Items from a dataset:
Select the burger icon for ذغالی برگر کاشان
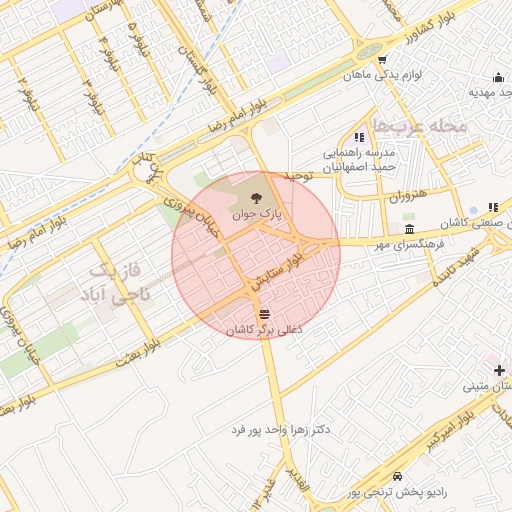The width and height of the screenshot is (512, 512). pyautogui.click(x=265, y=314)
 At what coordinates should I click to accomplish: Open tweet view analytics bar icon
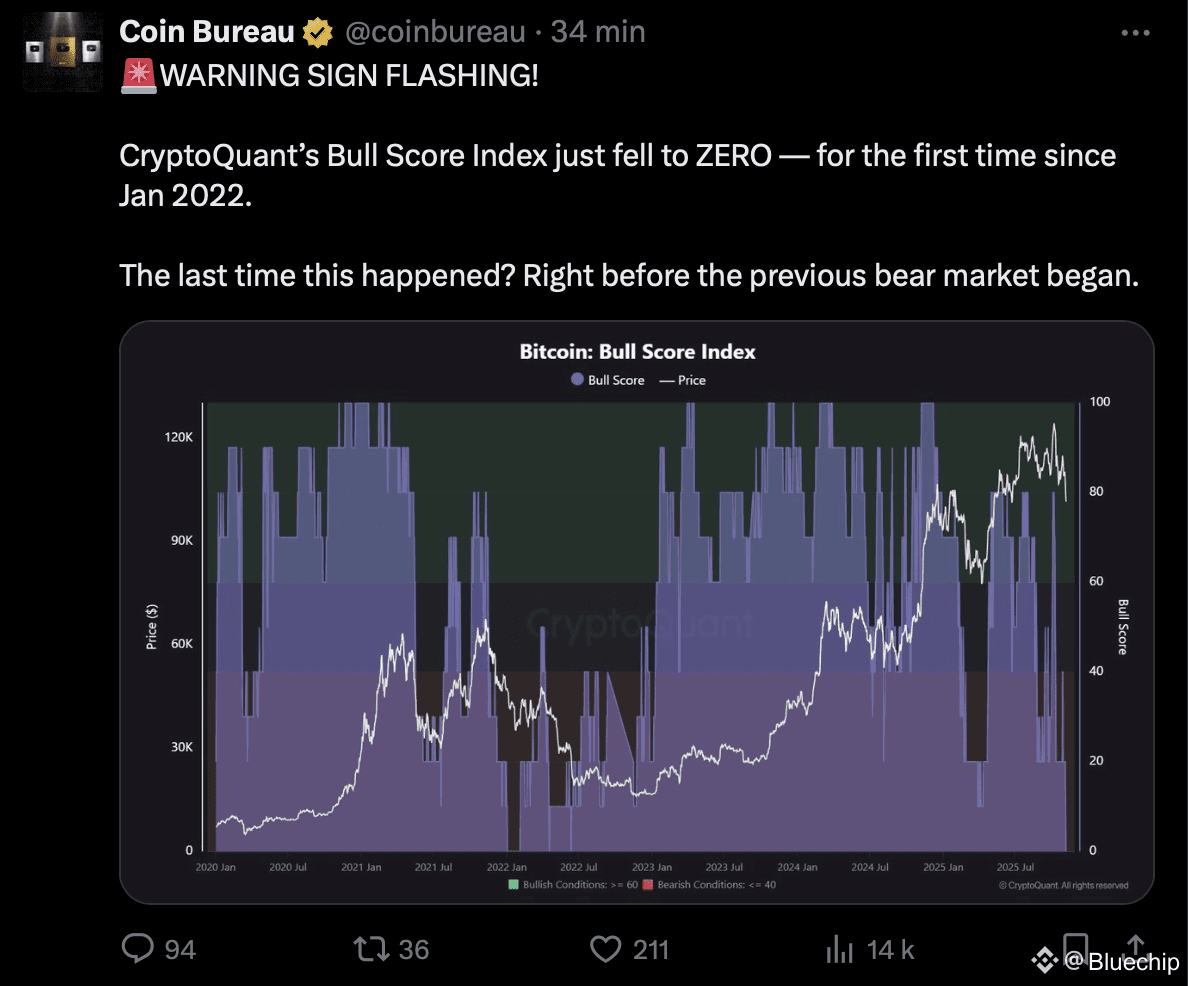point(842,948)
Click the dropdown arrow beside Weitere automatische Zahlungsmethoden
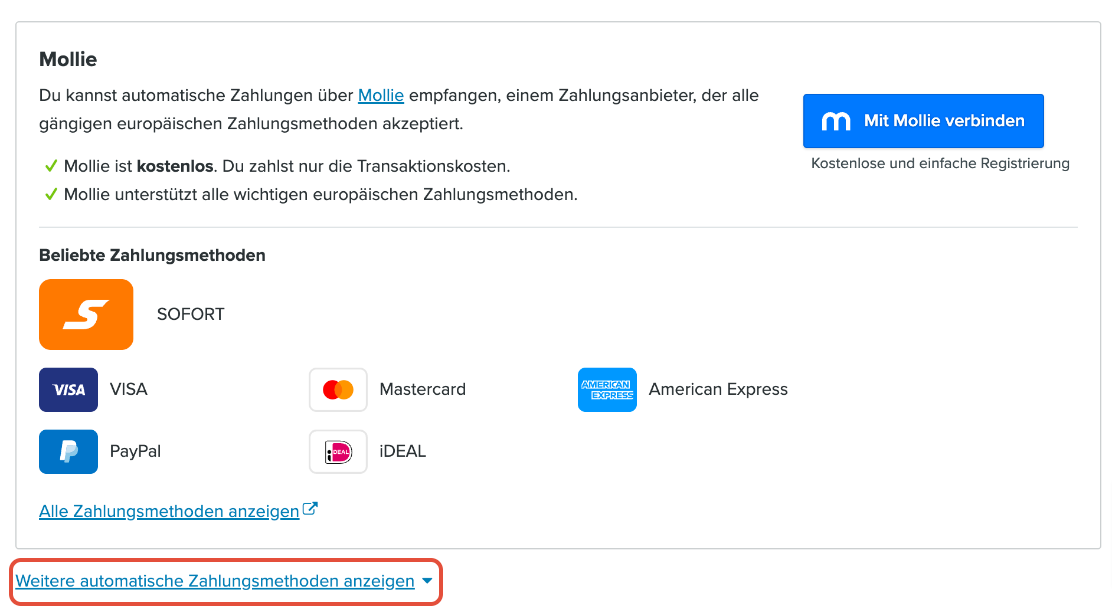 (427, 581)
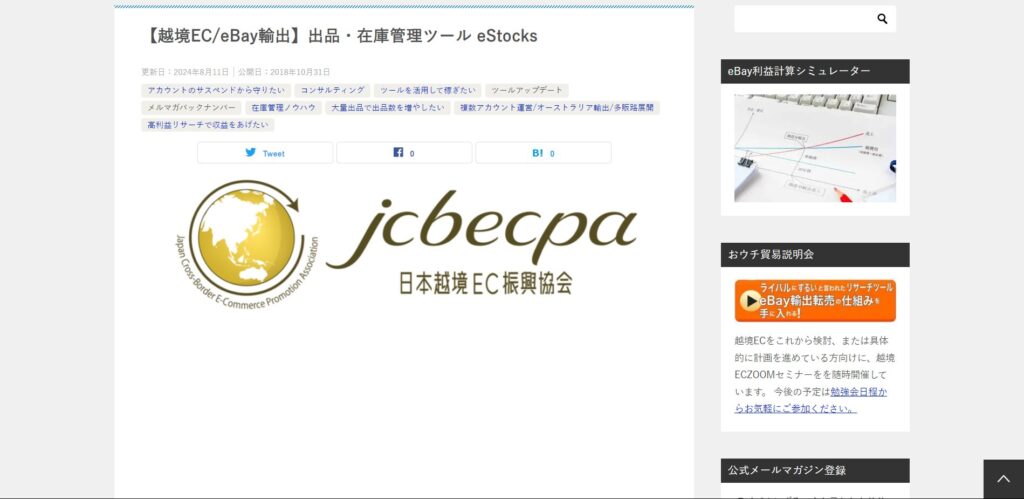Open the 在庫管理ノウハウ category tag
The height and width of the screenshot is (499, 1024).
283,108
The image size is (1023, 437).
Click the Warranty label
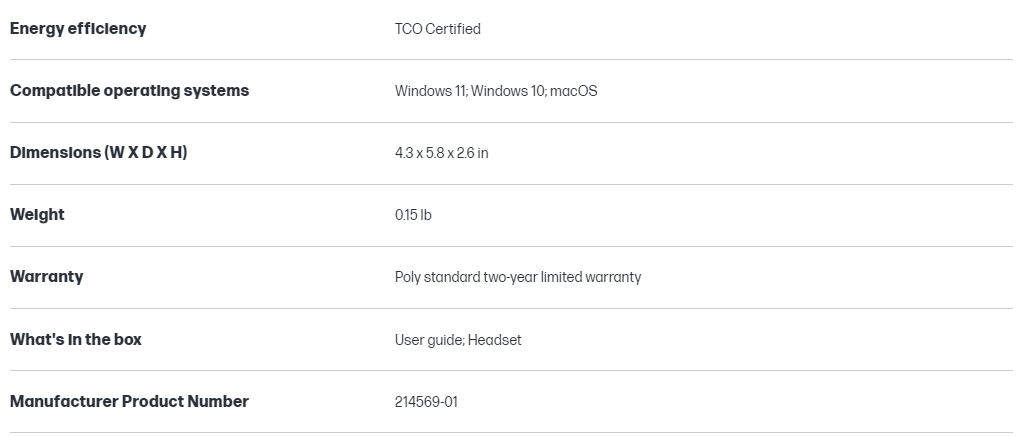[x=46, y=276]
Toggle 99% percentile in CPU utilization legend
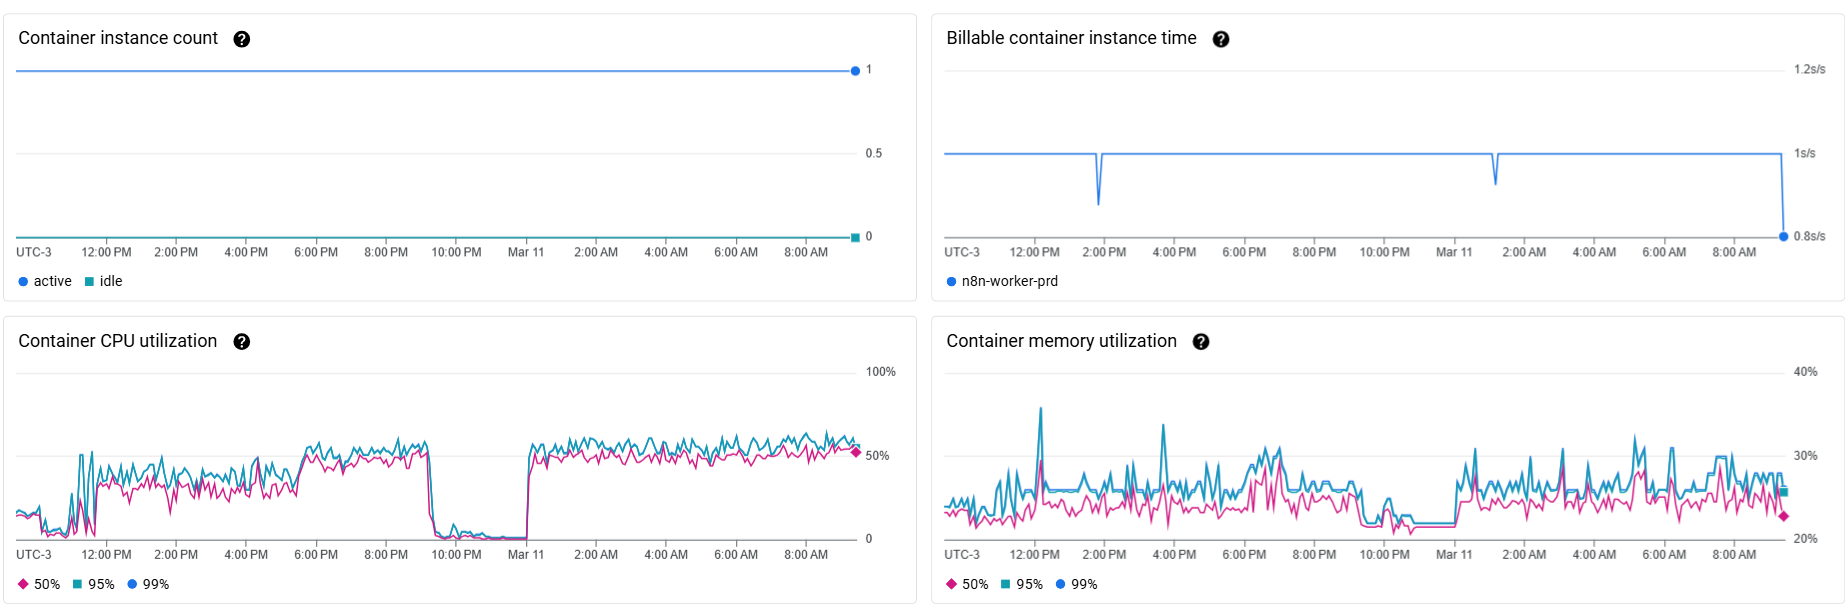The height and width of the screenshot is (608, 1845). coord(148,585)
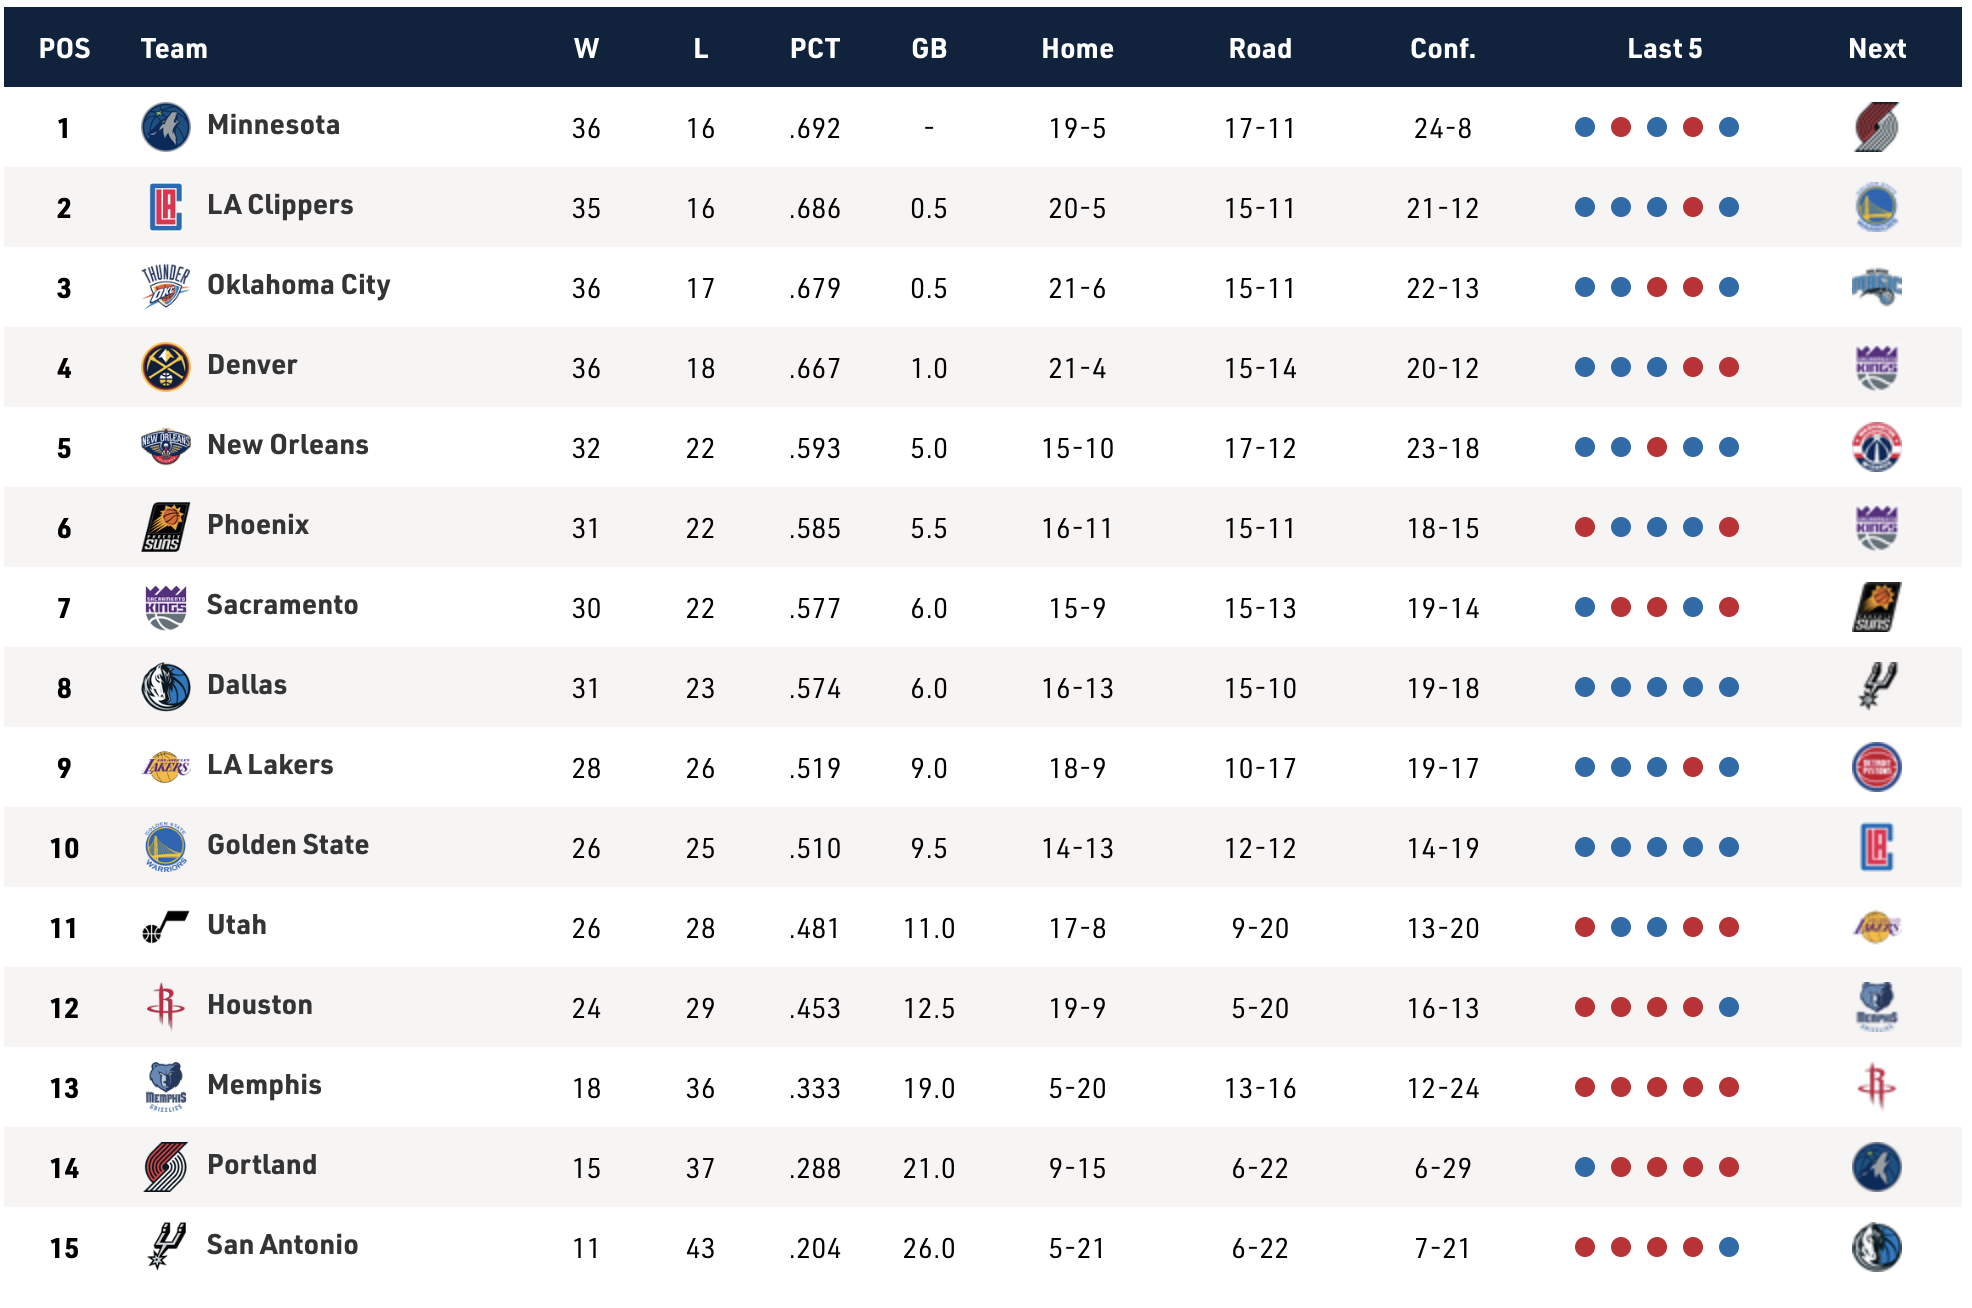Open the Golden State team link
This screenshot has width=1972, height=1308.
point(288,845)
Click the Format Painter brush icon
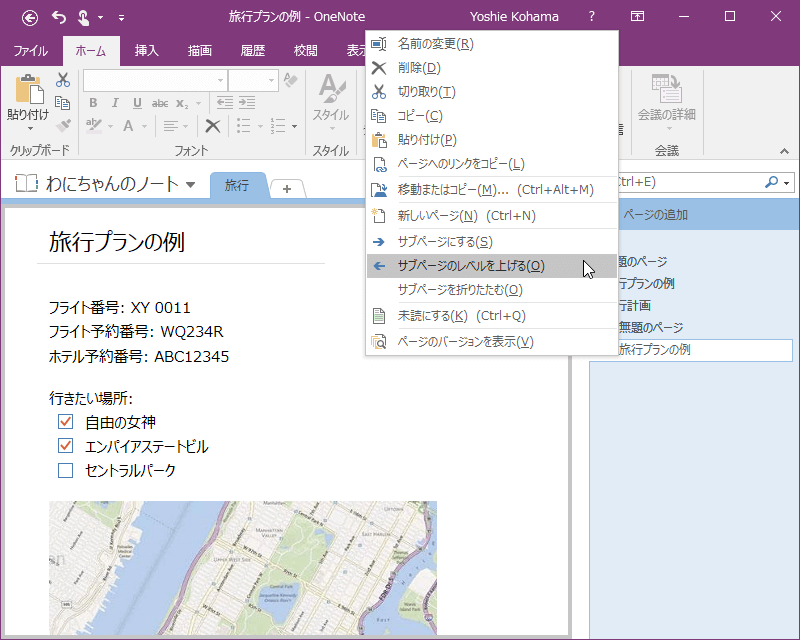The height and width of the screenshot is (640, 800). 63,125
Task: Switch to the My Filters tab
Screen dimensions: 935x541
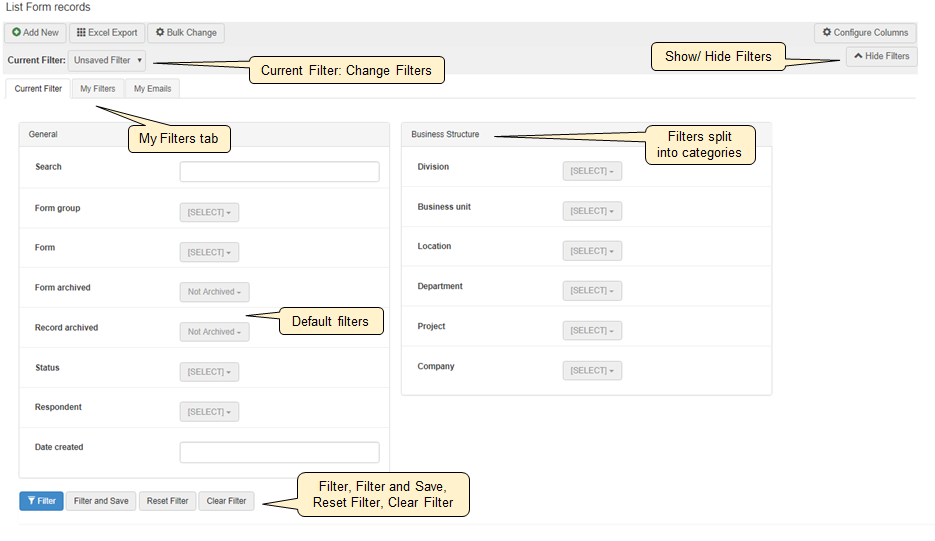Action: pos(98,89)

About this exercise:
The records are to be duplicated in full and exactly, with images left out.

Task response:
Select the burger icon for ذغالی برگر کاشان
The width and height of the screenshot is (512, 512). pyautogui.click(x=265, y=314)
 At what coordinates should I click to accomplish: Open tweet view analytics bar icon
point(842,948)
Click the dropdown arrow beside Weitere automatische Zahlungsmethoden
 (427, 581)
Open the 在庫管理ノウハウ category tag
The height and width of the screenshot is (499, 1024).
283,108
The image size is (1023, 437).
Click the Warranty label
[x=46, y=276]
Toggle 99% percentile in CPU utilization legend
The height and width of the screenshot is (608, 1845). coord(148,585)
Open the Golden State team link
This screenshot has width=1972, height=1308.
point(288,845)
Click the Format Painter brush icon
The height and width of the screenshot is (640, 800). 63,125
Task: Switch to the My Filters tab
Screen dimensions: 935x541
Action: pos(98,89)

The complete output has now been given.